Aleppo: Push to include battered city in Syria truce

 Aleppo: Push to include battered city in Syria truce

Diplomatic pressure is mounting to extend a ceasefire in Syria to Aleppo province after 10 days of fierce bombing that has killed hundreds of people there.

Russian officials said on Sunday they were calling on the Syrian regime to include Aleppo in a temporary truce already in place in Latakia and around the capital, Damascus.

US Secretary of State John Kerry, who arrived in Geneva in a bid to salvage stumbling peace talks, called for a "countrywide" cessation of hostilities.

"We are talking directly to the Russians, even now," Kerry said, after a week in which Moscow refused to rein it its ally, Syrian President Bashar al-Assad.

"The UN Security Council Resolution calls for a full country, countrywide, cessation and also for all of the country to be accessible to humanitarian assistance."

Hundreds of people, including many children, have been killed in Aleppo, where regime forces are battling opposition forces for control.

Russia maintained for days that it would not urge Assad's forces to stop air raids on the city as they were targeting groups not covered by the ceasefire, which took effect in late February.
But on Sunday, there seemed to be a change in tone.

"Currently active negotiations are under way to establish a 'regime of silence' in Aleppo province," Lieutenant-General Sergei Kuralenko was quoted as saying by Russian news agencies, using a term the Russian and Syrian militaries have used to mean ceasefire.

Ceasefire talks in Geneva have been threatened by the Syrian opposition saying it would leave if the air strikes on Aleppo did not stop.

Al Jazeera's James Bays, reporting from the Swiss city, said opposition delegates were cynical about Russia's role in ‘peace’ efforts.

"The opposition will tell you the Russians aren't here because they are interested in the talks and are instead interested in the military option," Bays said.

An Al Jazeera source in Aleppo said on Sunday that government forces dropped barrel bombs in the Hritan, Kafr Dael, Bab al-Haded and Kastelo neighborhoods.

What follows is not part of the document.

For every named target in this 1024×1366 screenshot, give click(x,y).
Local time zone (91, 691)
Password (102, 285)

Most of the fighting was concentrated in the countryside in an apparent attempt to cut off opposition-held areas from supply routes on the Turkish border.
Hospitals have also been bombed.

"Aleppo has been experiencing extreme conflict for four years now and 95 percent of the medical staff in the city has quite understandably already fled," Sam Taylor of the MSF told Al Jazeera from Jordan.

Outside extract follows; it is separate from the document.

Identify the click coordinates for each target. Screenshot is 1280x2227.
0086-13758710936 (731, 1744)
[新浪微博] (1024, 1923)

"There are only 70 to 80 doctors in Aleppo. That's a ridiculously small amount of medical staff trying to deal with enormous amount of trauma injuries.

At least 253 civilians, including 49 children, have died in shelling, rocket fire and air strikes in Aleppo since the surge in fighting, according to the Syrian Observatory for Human Rights monitoring group.

The Arab League is weighing an emergency meeting to discuss the situation.

PHOTO CAPTION

Smoke rises after airstrikes on the rebel-held al-Sakhour neighborhood of Aleppo, Syria April 29, 2016.